I am so sorry that you are experiencing life with an emotionally challenged man. If it's any consolation, there are plenty like your husband amongst the Iranian men.

I am not bashing the Iranians specifically, that's a personal view and it's not my fault that I have never had a relationship with any other nationality but Iranian and American.
My ex used to threaten me the same way. First it was a joke, then it was repeated over and over again.
Let me be honest here, a man who uses this kind of threat towards his wife is obviously emotionally abusive, and this is not the only way he's showing it.
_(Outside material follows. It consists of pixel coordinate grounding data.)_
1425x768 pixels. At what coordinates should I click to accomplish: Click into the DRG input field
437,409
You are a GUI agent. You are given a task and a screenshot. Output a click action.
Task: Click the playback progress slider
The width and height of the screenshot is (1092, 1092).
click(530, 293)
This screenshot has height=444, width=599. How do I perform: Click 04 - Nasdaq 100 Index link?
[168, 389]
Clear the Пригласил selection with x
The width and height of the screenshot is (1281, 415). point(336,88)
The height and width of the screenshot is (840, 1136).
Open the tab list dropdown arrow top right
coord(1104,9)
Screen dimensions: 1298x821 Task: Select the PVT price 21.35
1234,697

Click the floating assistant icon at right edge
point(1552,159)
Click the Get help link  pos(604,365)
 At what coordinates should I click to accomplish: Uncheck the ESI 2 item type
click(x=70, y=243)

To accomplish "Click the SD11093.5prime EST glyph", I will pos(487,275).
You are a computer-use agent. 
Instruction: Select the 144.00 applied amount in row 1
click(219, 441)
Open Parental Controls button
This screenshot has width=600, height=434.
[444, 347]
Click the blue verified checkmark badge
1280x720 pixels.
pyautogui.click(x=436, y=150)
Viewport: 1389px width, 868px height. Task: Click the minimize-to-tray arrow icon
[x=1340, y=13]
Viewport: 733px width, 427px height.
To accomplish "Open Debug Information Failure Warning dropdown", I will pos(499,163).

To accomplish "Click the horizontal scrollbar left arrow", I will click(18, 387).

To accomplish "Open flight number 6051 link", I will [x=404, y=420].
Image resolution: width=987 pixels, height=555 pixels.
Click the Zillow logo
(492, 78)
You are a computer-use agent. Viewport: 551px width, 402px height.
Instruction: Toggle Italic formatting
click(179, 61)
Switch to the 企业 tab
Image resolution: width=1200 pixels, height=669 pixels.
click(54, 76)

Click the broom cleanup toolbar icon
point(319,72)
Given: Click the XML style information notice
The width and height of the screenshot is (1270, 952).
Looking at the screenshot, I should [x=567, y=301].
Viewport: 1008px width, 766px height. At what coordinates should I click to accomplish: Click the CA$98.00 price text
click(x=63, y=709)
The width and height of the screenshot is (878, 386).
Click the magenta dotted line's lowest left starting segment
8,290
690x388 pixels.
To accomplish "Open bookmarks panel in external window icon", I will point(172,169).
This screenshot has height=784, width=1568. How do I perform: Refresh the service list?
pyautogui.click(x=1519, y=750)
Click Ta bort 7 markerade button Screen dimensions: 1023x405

Maybe after years of marriage or even considering some of the "traditional" ways we have seen women treated at home, we do not catch on quickly enough, but look harder and you'll see signs of verbal and emotional abuse all over the place.

My ex husband was 12 years older than me. He was not a very good looking man and to make matters worse, he had left his American wife and traveled to Iran to marry one of the 9 young girls they were going to show him, I was the one he picked...

2 years later he started threatening me about going to Iran and marrying someone younger and prettier and makign sure that he successfully trains this one (adabesh mikoneh) so she wouldn't be like me... I had just given birth to his baby then.

So you see my dear, it's not you, it's not the age difference, it's nothing other than the selfish man who thinks he can!

I left my ex, and he went and married someone else. This time, she was a young widower, a very sweet and submissive woman who just wanted a safe and secure life. She even called me "shoma" and took all the abuse without speaking up.

He divorced her 5 years later...

Some people never change. Don't take the abuse and do not wait for him to change, that's what all abused women do! they wait and hope.